▶ EXERCISE INSTRUCTIONS
[a] Decide whether each statement below agrees with the landed cost guide, answering yes or no and quoting the deciding words of the guide: (i) cargo insurance typically costs 0.3% to 0.5% of the shipment value; (ii) air freight costs about twice as much per kilogram as ocean freight; (iii) customs broker fees run $100 to $250 per entry.
[b] Reproduce the passage of the landed cost guide starting at "The core formula" and ending at "the origin port).".
[c] In one to three sentences, explain why the landed cost guide says a blanket "add 30%" estimate falls short.

─── TEXT PROVIDED

Landed Cost Calculator for Ecommerce: True Cost of Imported Goods

S
Siddharth Sharma·Apr 1, 2026
Ecommerce seller calculating landed cost of imported goods with shipping containers and customs documents

Most ecommerce sellers know what they pay their supplier. Fewer know what that product actually costs once it clears customs, travels across an ocean, and lands in their warehouse. That gap between supplier invoice and true per-unit cost is where margins quietly disappear.

Landed cost is the complete cost of getting a product from a factory overseas to a shelf in your fulfillment center. It covers every expense along the way: freight, duties, insurance, brokerage, port fees, and inland transport. If you price your products based on supplier cost alone, you are flying blind on your actual margins.

This guide walks through the full landed cost formula, breaks down each component with real numbers, and shows you how to calculate it for your own imported goods.

The Landed Cost Formula

The core formula is straightforward. Getting accurate inputs for each variable is the hard part.

Landed Cost = Product Cost + Freight + Customs Duties + Insurance + Brokerage and Handling Fees
  

Per-unit landed cost divides that total by the number of units in the shipment. Here is what each component includes.

  • Product cost: The supplier invoice price, ideally on FOB terms (which means the supplier covers loading at the origin port).
  • International freight: Ocean or air shipping from the origin port to the destination port. Ocean freight for a full container load (FCL) from Shenzhen to Los Angeles runs roughly $3,000 to $5,000 in early 2026. Air freight costs 4 to 8 times more per kilogram.
  • Customs duties and tariffs: Calculated as a percentage of the declared value, based on the Harmonized Tariff Schedule (HTS) code assigned to the product and the country of origin.
  • Cargo insurance: Typically 0.3% to 0.5% of the shipment value. Covers loss or damage during transit.
  • Brokerage and handling fees: Customs broker fees ($100 to $250 per entry), Merchandise Processing Fee (MPF at 0.3464% of value), Harbor Maintenance Fee (HMF at 0.125% of value), port drayage, and inland trucking to your warehouse.

Each of these components varies by product category, shipment size, origin country, and current trade policy. A blanket "add 30%" estimate might work for a rough business case, but it will not give you accurate per-SKU margins.

──────
─── DATA SHOWN

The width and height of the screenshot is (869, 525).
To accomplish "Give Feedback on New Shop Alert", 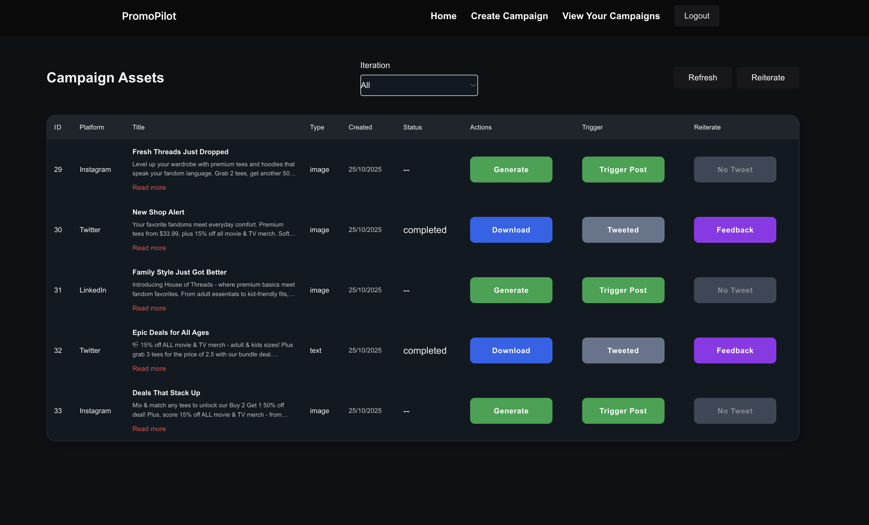I will (x=735, y=230).
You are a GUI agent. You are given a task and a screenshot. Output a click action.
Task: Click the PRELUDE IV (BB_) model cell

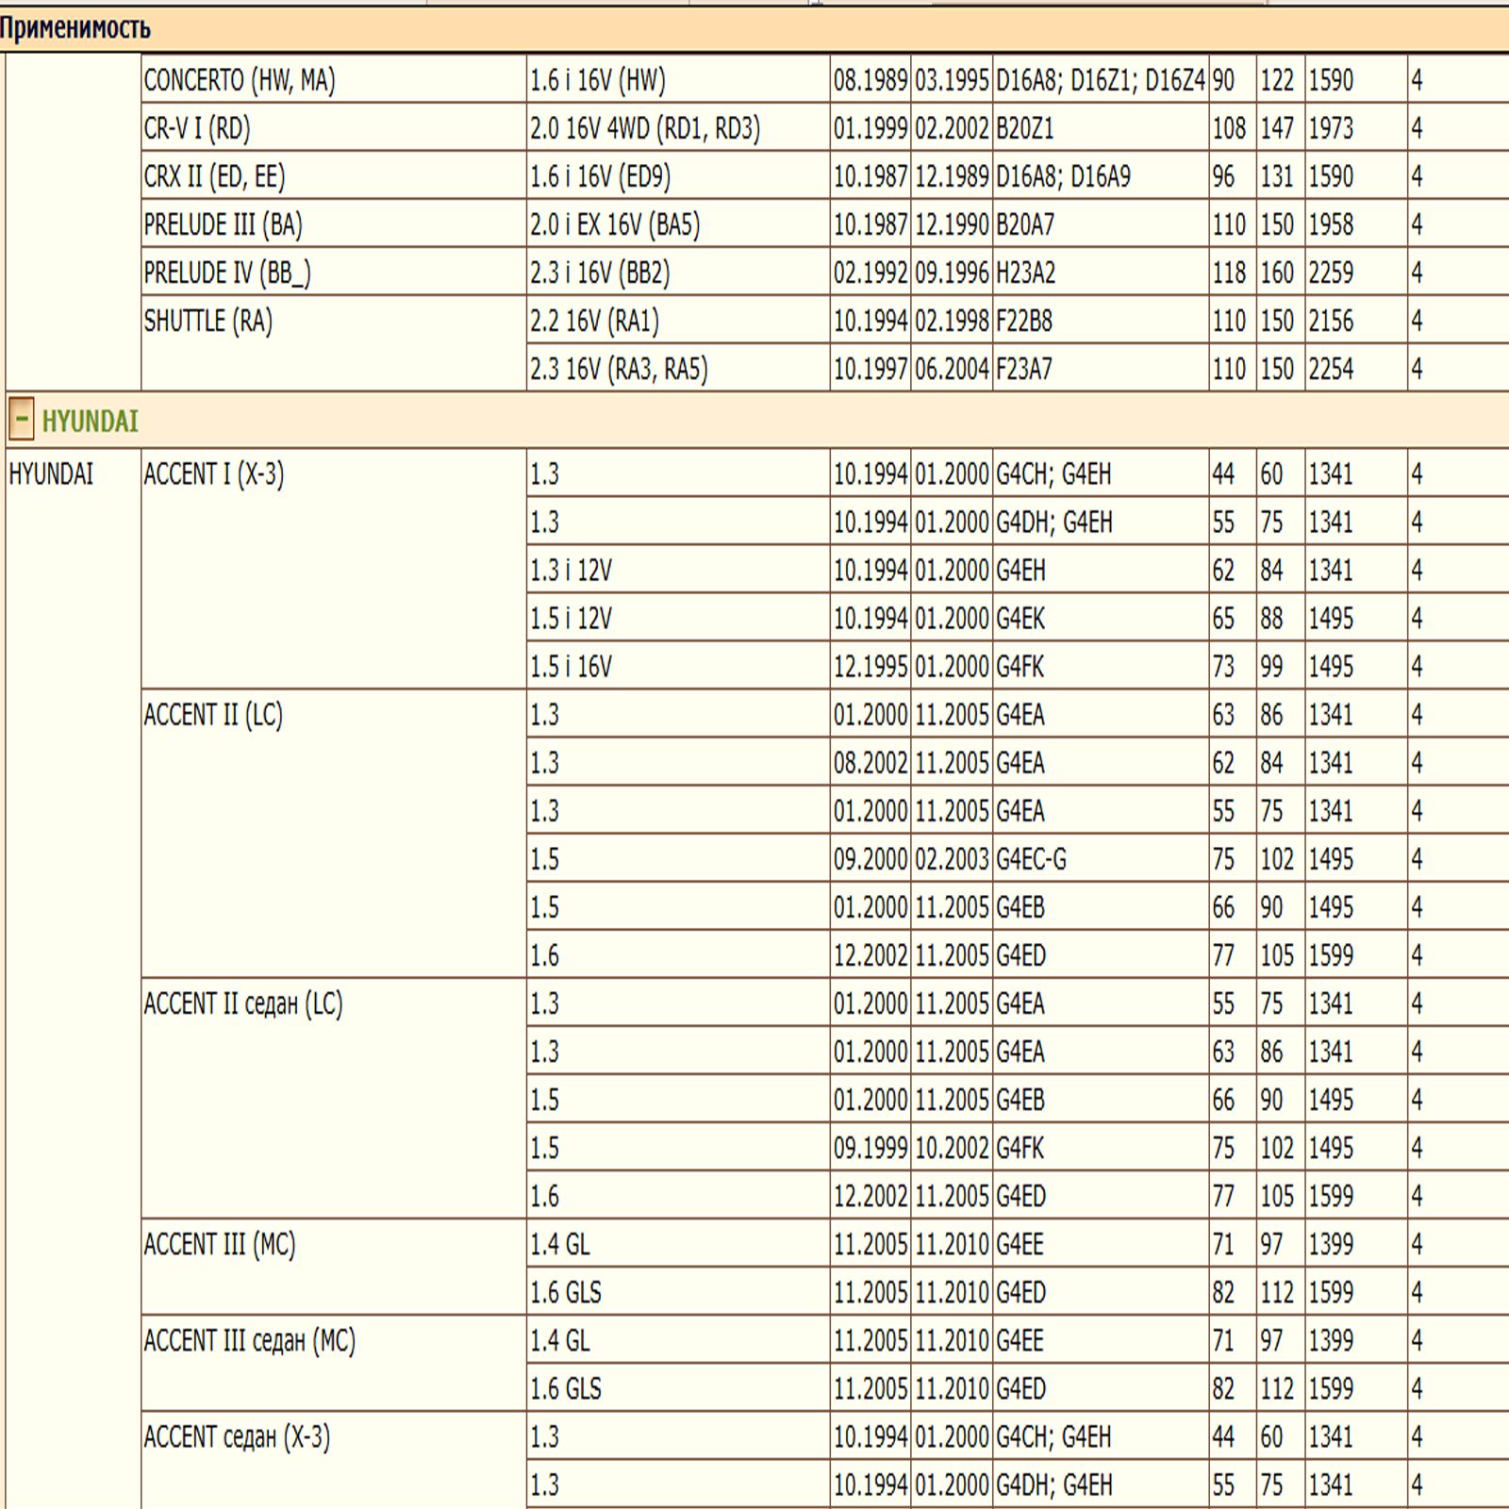click(227, 274)
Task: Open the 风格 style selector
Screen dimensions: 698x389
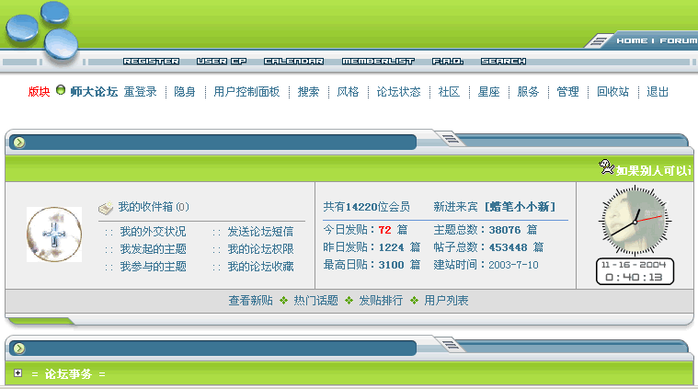Action: [x=348, y=92]
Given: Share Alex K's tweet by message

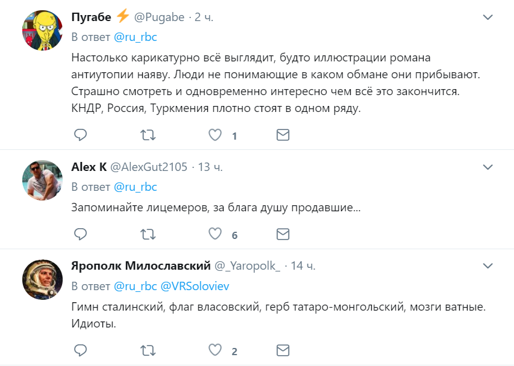Looking at the screenshot, I should [283, 234].
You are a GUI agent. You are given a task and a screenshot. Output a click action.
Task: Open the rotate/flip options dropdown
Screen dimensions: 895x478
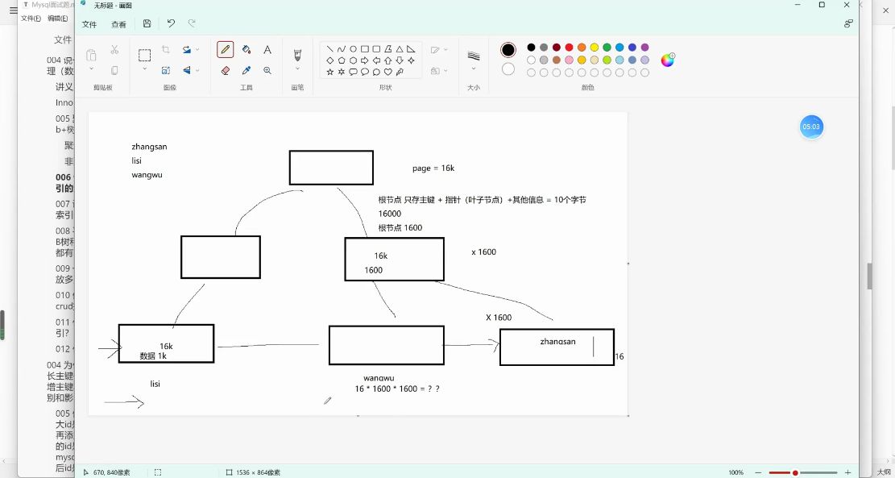(x=197, y=49)
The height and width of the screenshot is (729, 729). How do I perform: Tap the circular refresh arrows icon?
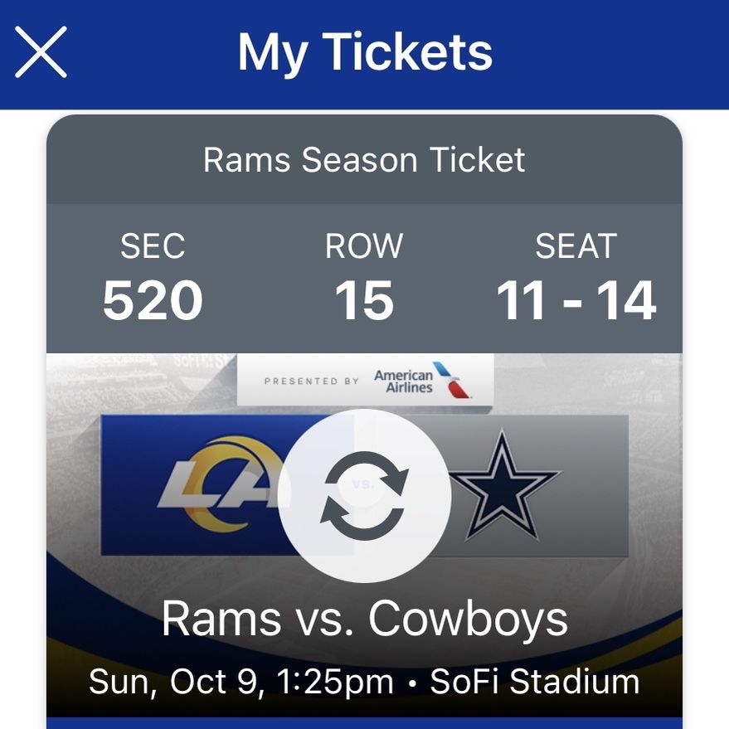[x=365, y=496]
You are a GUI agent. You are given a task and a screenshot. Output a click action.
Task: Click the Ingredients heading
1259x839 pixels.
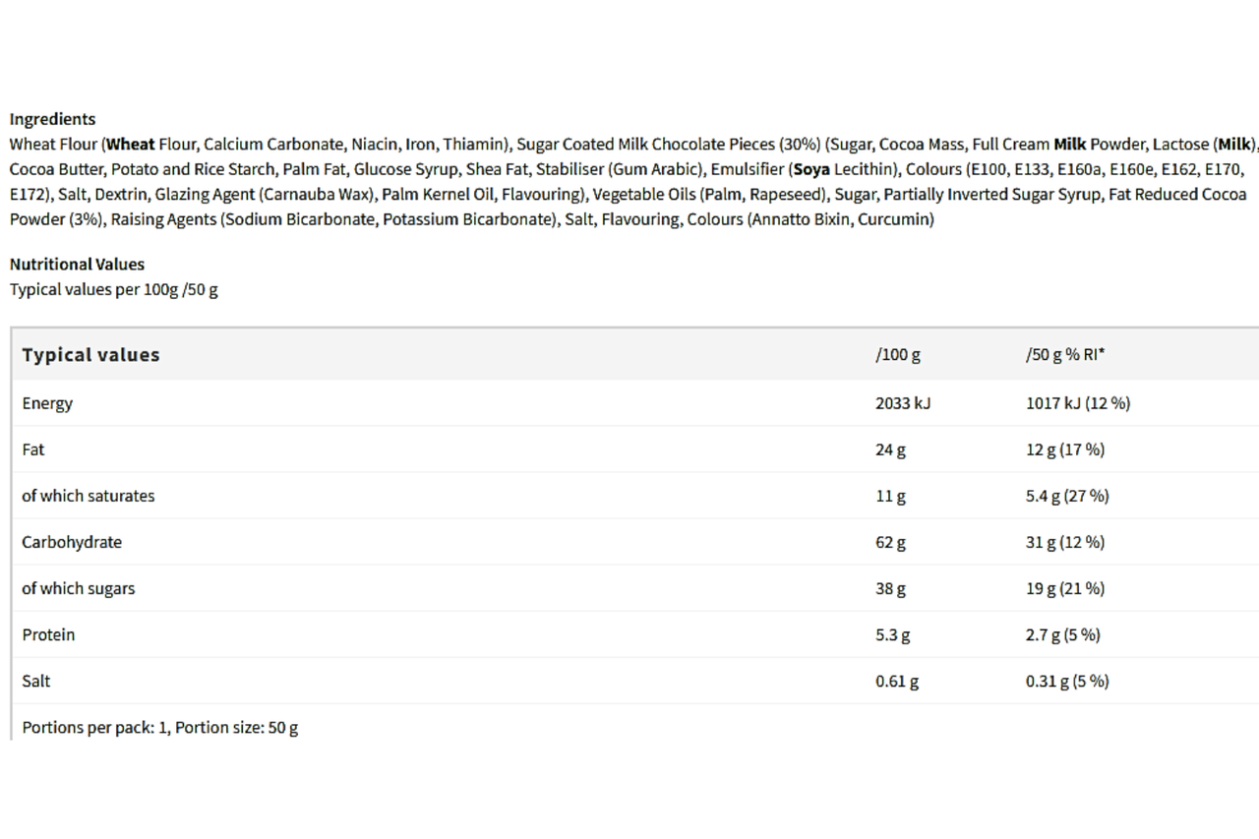pos(52,119)
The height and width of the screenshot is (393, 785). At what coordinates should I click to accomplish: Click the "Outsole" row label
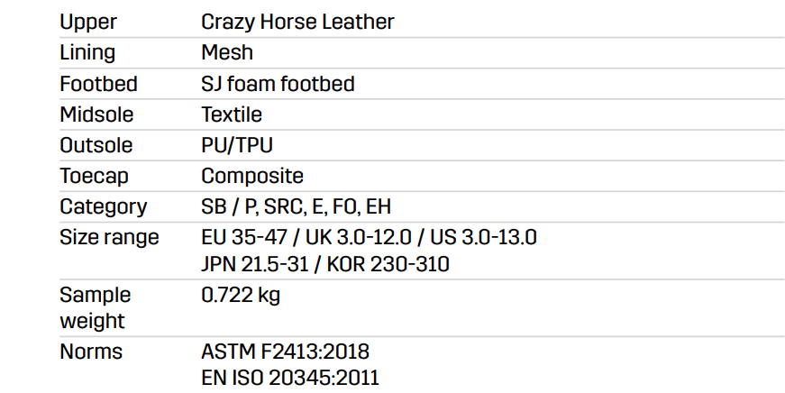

──────

▶ ANSWERS IN ORDER
[a]
(i) Yes: "Typically 0.3% to 0.5% of the shipment value."
(ii) No: "Air freight costs 4 to 8 times more per kilogram."
(iii) Yes: "Customs broker fees ($100 to $250 per entry)"

[b]
The core formula is straightforward. Getting accurate inputs for each variable is the hard part.

Landed Cost = Product Cost + Freight + Customs Duties + Insurance + Brokerage and Handling Fees
  

Per-unit landed cost divides that total by the number of units in the shipment. Here is what each component includes.

  • Product cost: The supplier invoice price, ideally on FOB terms (which means the supplier covers loading at the origin port).

[c] Each landed cost component varies by product category, shipment size, origin country, and current trade policy. A flat 30% estimate might work for a rough business case, but it will not give accurate per-SKU margins.